The footpath out of the estate flirts with Grim's Ditch, bits of which we seem to come across on virtually every walk.
Ask the Expert #6 : What was Grim's Ditch for and who was Grim
- There are lots of Grim's Ditches in southern England, probably constructed in the Iron Age. They aren't deep enough to have much of a military purpose. Grim is another name for the Saxon god Woden.
A lot of the time we chat about films and stuff to pass the time. Pete and Derek both recommend Dog Soldiers with Sean Pertwee.
Ask the Expert #7 : Is Sean Pertwee related to Jon (3rd Doctor) or Bill (I'll get you Mainwaring)?
- Sean Pertwee is the son of Ingeborg and Jon Pertwee. Jon and Bill are distant cousins, but he's only 6 steps from Kevin Bacon.

Nice monument. Shame about the casualties.
More fields of rapeseed, more mud and some unfriendly horsey types take the gloss off what is otherwise a pleasant walk through some lovely countryside. The Chiltern Way turns into the Icknield Way which becomes the Ridgeway. It would have ended up being Howard's Way, but due to poor planning on his part, the Red Lion at Whiteleaf isn't open, so we plod shabbily across a golf course in a desperate search for refreshment. The Plough at Lower Cadsden looks a reasonable replacement and the Olde Trip hits the spot, but it's clear that grubby walkers are not their favoured clientele. It's no surprise that the Camerons get a warmer welcome to The Plough a few weeks later. So warm that they decide to leave daughter Nancy behind. Rumour has it that she followed the Trail Of Bread to Chequers. She didn't make it to Coombe Hill though. The monument here commemorates the fallen from the Second Boer War. From here we can see exactly where HS2 will spoil the view of the Buckinghamshire gentry. I can feel my heart bleeding.

The cadence is starting to get a bit ragged now and even "the one about the buffalo and Prince Phillip's  underpants" isn't funny. By the time we get to the inaccurately named Painsend Farm, the pain is really starting to kick in and Derek is clearly not in a good way. We create our own little Antarctic vignette; Derek is the heroic long-suffering Oates, Howard is the evil inflexible Scott and The Full Moon at Cholesbury is the outside of the tent. Derek trudges the 3 miles to The Full Moon on his own. Stretching the analogy too far, Matt is Shackleton but on a different expedition, Pete is a tenacious husky (even though he's taken something for his throat) and the No. 4 bus from Chesham is the team of ponies that failed to get Scott home from the pole, but gets Derek back to Wycombe. It's clear now that we should all have bailed out, but instead of listening to his inner Shackleton ("Better a live donkey than a dead lion"), Howard listened to his inner Scott ("Weighin' in at nineteen stone. You're a whole lotta woman. A whole lotta woman. Whole lotta Rosie"). We realise too late that we should have agreed how to handle situations like this in advance. It's difficult to pick up the morale after that, although the sheer unadulterated unpleasantness of the Lucozade gel sachets lighten the mood for a bit.
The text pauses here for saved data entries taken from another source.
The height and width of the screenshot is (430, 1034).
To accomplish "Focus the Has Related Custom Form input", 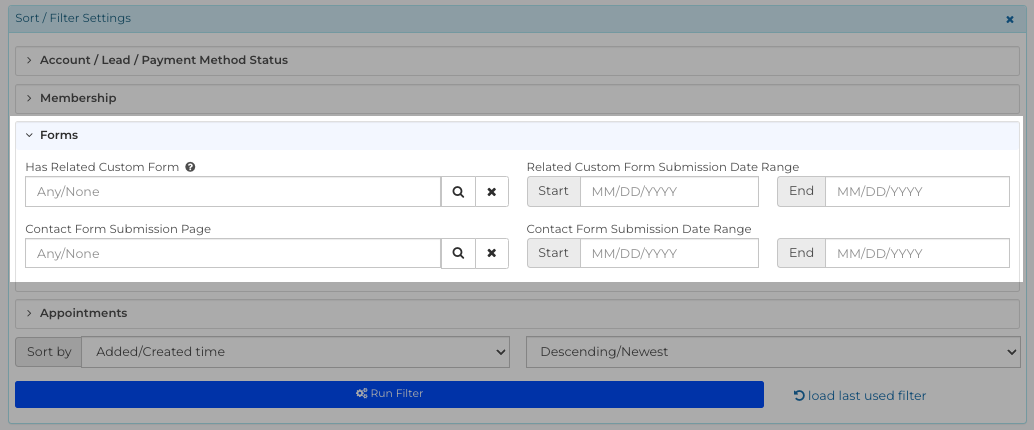I will [233, 192].
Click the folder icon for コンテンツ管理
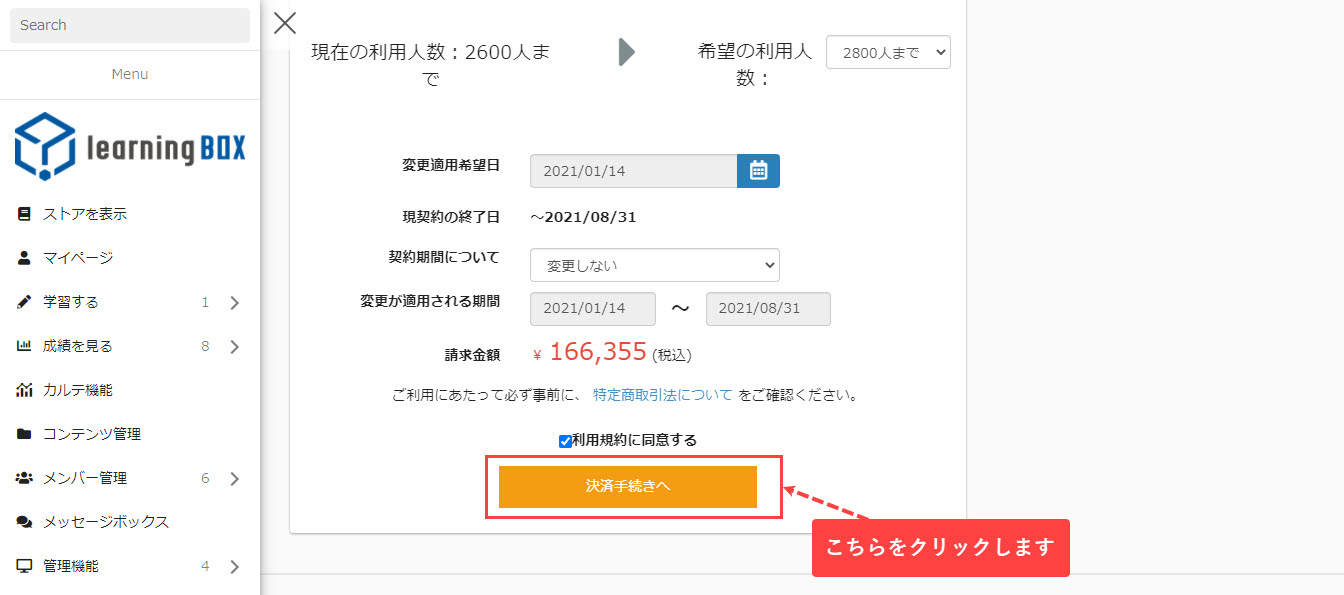The width and height of the screenshot is (1344, 595). coord(24,434)
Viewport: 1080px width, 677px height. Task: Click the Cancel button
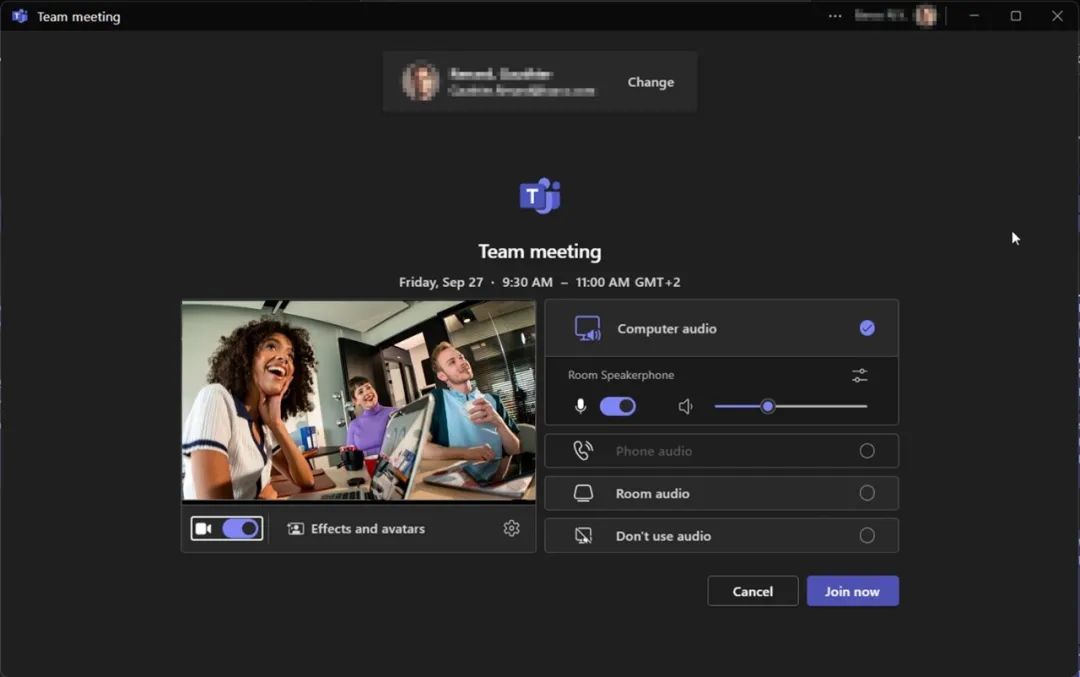coord(752,591)
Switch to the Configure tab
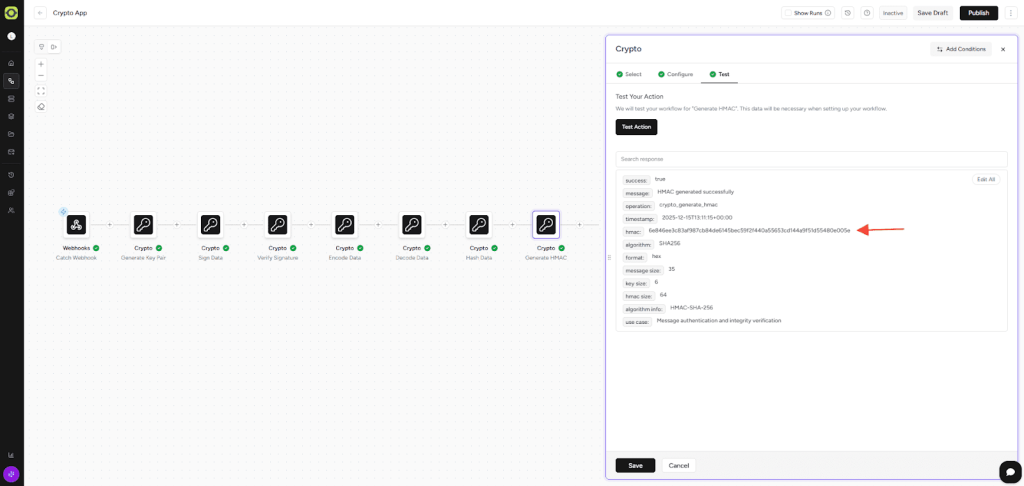 point(675,74)
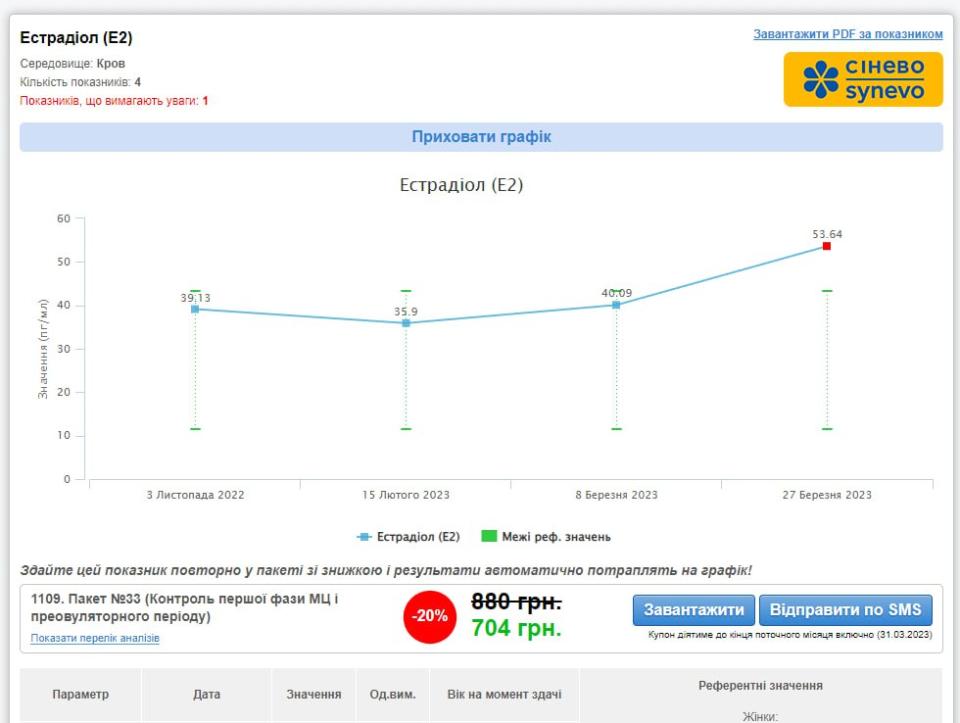Image resolution: width=960 pixels, height=723 pixels.
Task: Click the 27 Березня 2023 axis label
Action: 827,495
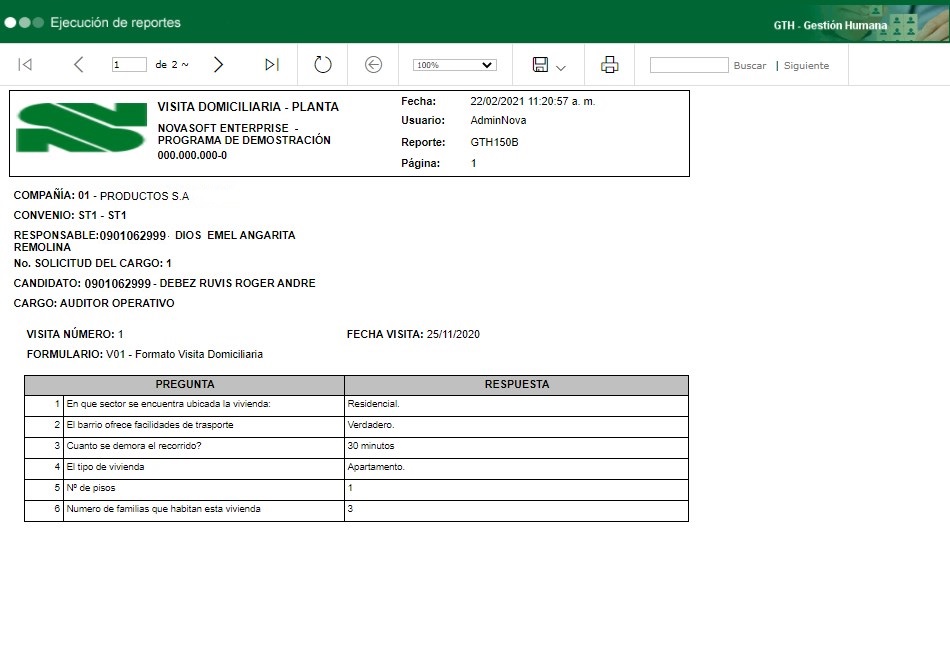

We reach the Pole. Pete does some dancing. Matt humours him. Amundsen has already been and gone.
By the time we reach the Cow Roast Inn we're gasping for a drink and the bar staff here are much more welcoming to sweaty walkers. We sensibly if reluctantly go for long soft drinks rather than the Woodforde's Wherry and we're back on the road all too soon. We cross the canal and loop around the bottom end of Northchurch Common and hit the outskirts of Berkhamsted. Pete's blisters are now giving him major problems, and we're all shuffling along like Chelsea pensioners, or someone tackled by Chelsea pensioner "Chopper" Harris. We have a "pop" stop at the Tesco Metro before tackling the Col de Berkhamsted.
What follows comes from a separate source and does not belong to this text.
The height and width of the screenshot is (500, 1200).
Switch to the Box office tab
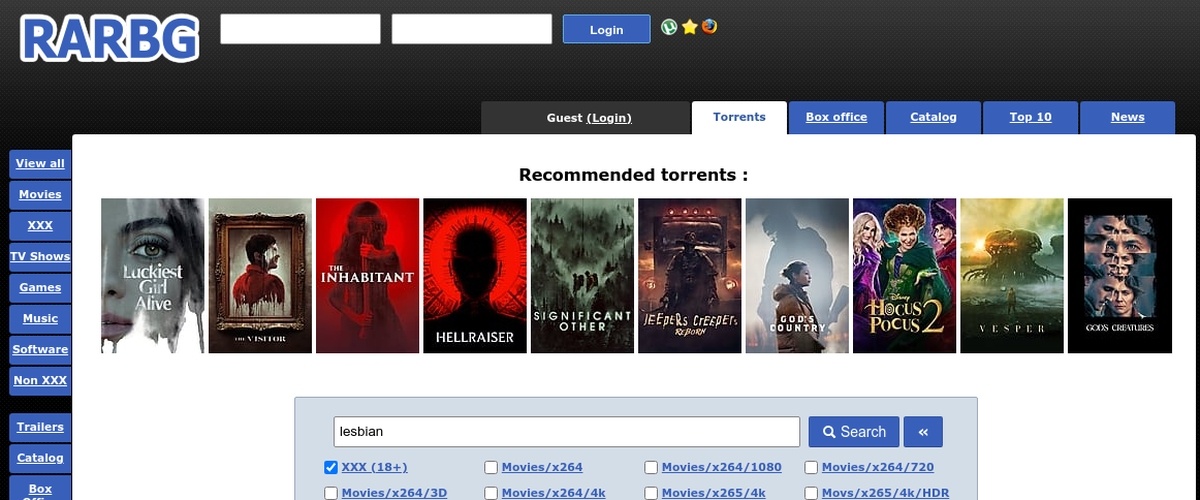[836, 117]
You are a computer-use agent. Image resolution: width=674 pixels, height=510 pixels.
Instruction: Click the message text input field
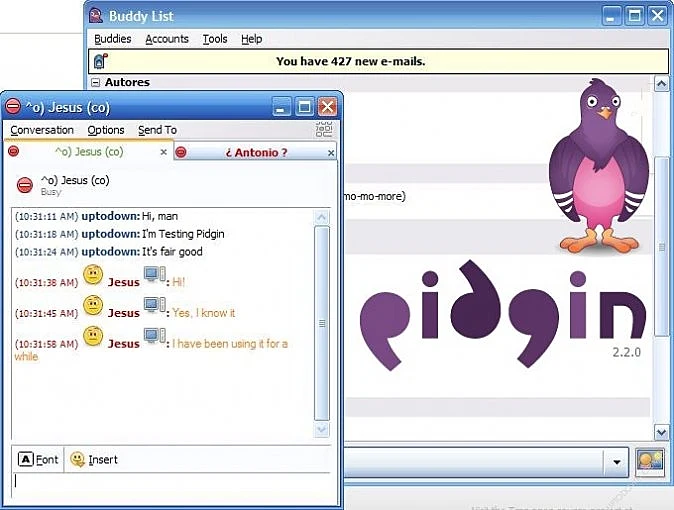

In sight of the finish, Howard puts the last half mile extra loop to the vote and almost becomes Caesar to Matt's Cassius and Pete's (great smell of) Brutus, so head straight to the pub instead. Rarely has an average pint tasted so good and we reflect on a day of mixed fortunes. It's taken twelve hours to complete thirty-two miles, but we were virtually stationary by the end and we lost Derek and some team spirit in the process.